• Task goal: Without any of its pictures, the listing below should be output exactly.
### Extracted information ###
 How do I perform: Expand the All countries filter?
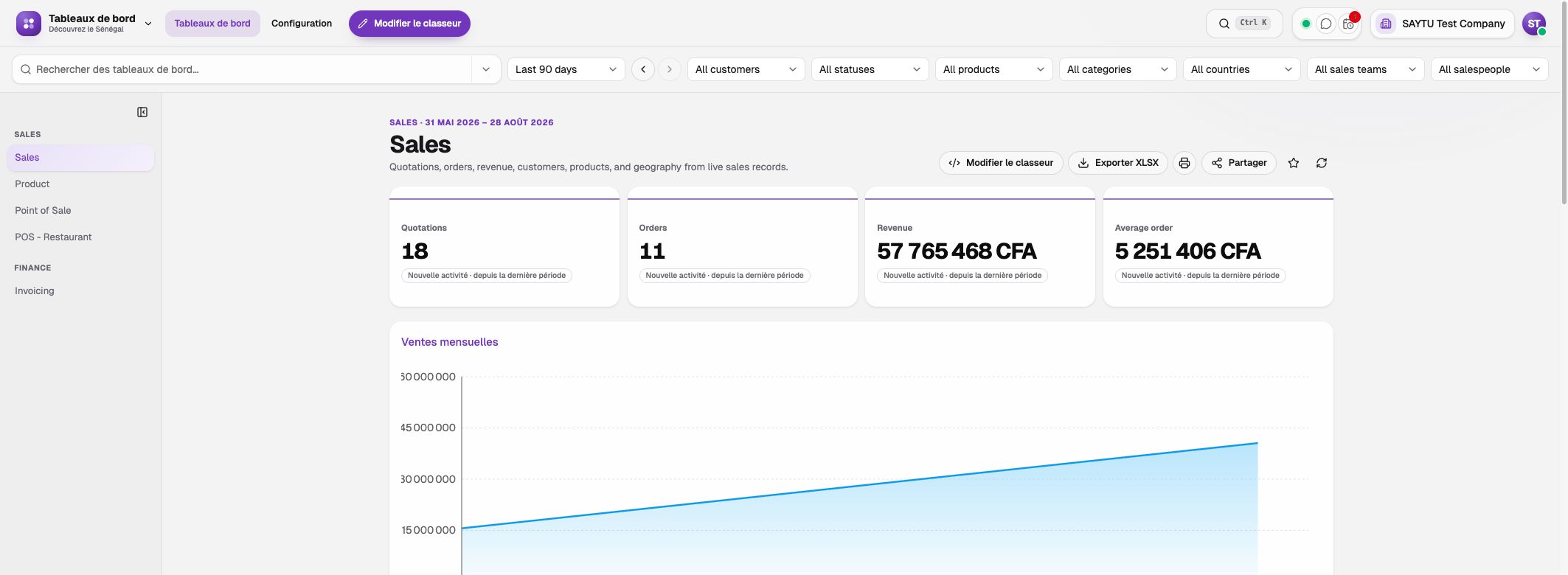(x=1241, y=69)
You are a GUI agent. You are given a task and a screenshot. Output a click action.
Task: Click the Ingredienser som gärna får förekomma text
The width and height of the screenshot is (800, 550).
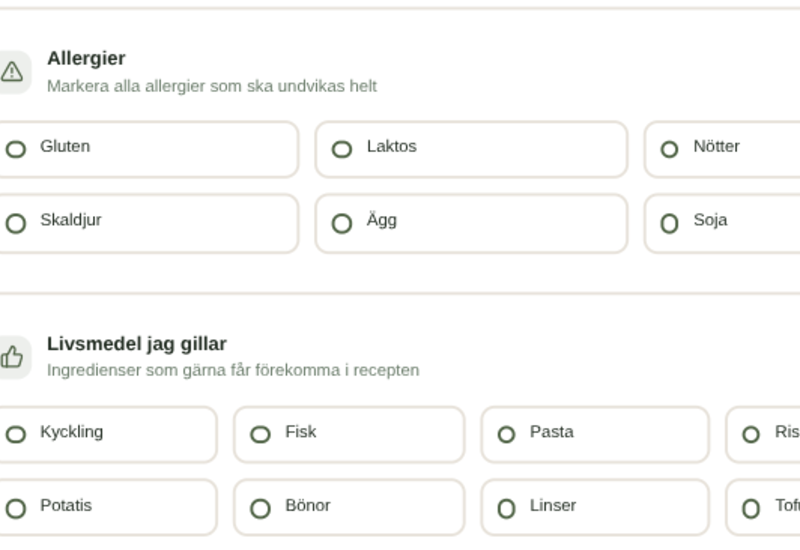click(x=233, y=370)
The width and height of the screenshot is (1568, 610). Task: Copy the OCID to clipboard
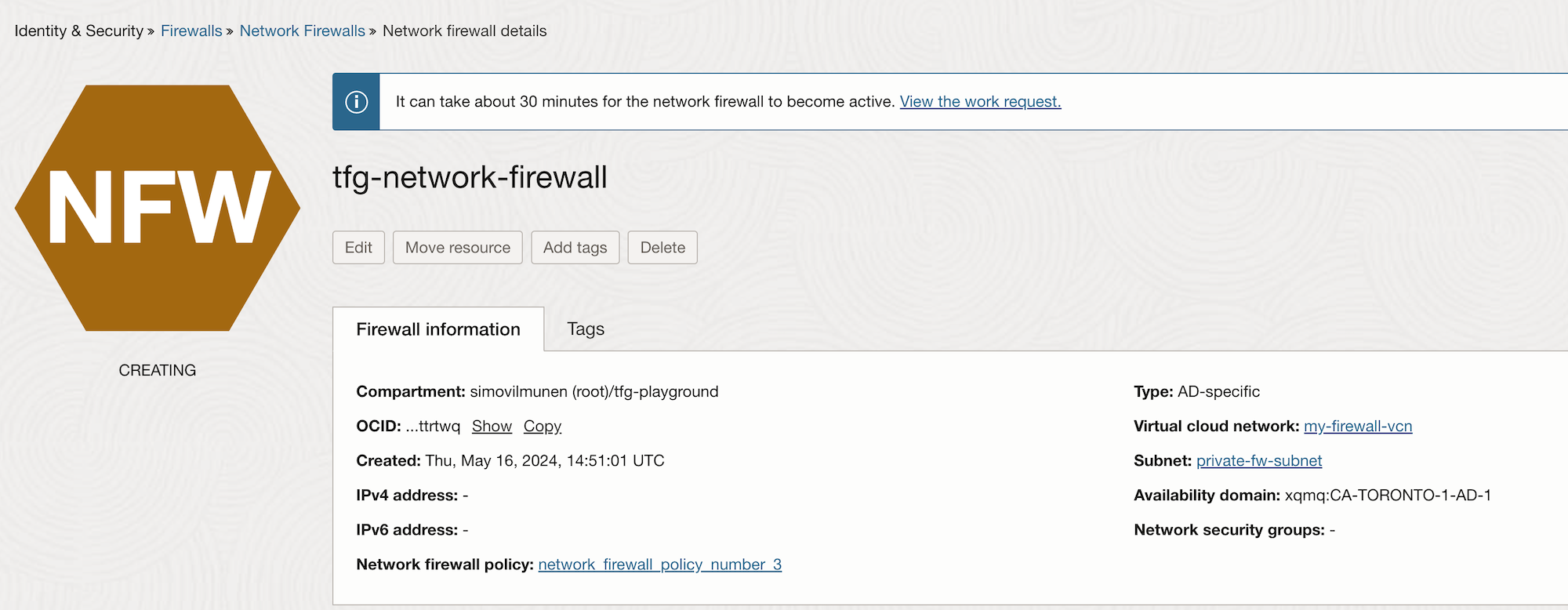543,426
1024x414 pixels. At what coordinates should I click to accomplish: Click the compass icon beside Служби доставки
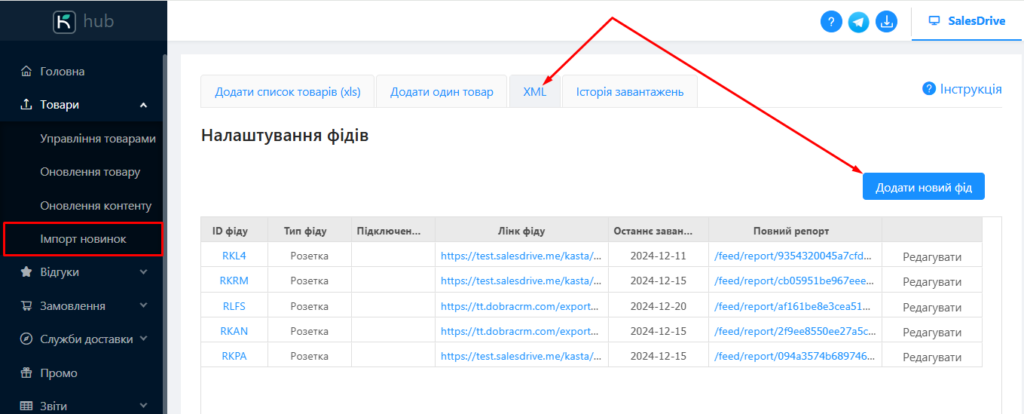pyautogui.click(x=25, y=339)
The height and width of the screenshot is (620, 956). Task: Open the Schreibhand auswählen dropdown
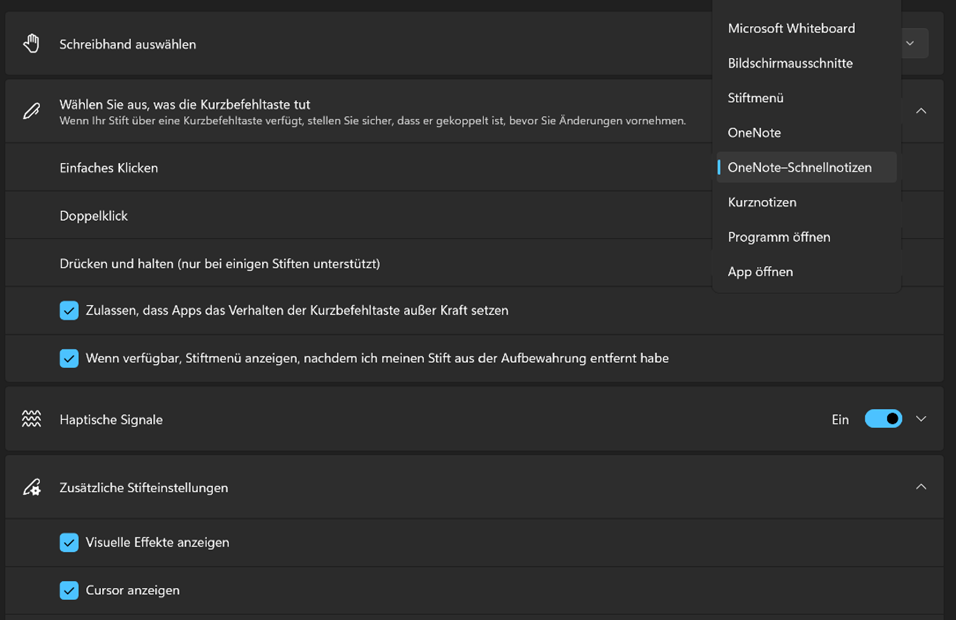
###
• Written response:
 How do I perform: Expand the All countries filter?
(x=1241, y=69)
You are a GUI agent. You are given a task and a screenshot. Output a click action.
Task: Click the Ingredienser som gärna får förekomma text
The width and height of the screenshot is (800, 550).
click(x=233, y=370)
The width and height of the screenshot is (1568, 610). Task: Copy the OCID to clipboard
543,426
1024x414 pixels. At what coordinates should I click to accomplish: Click the compass icon beside Служби доставки
pyautogui.click(x=25, y=339)
The height and width of the screenshot is (620, 956). Task: Open the Schreibhand auswählen dropdown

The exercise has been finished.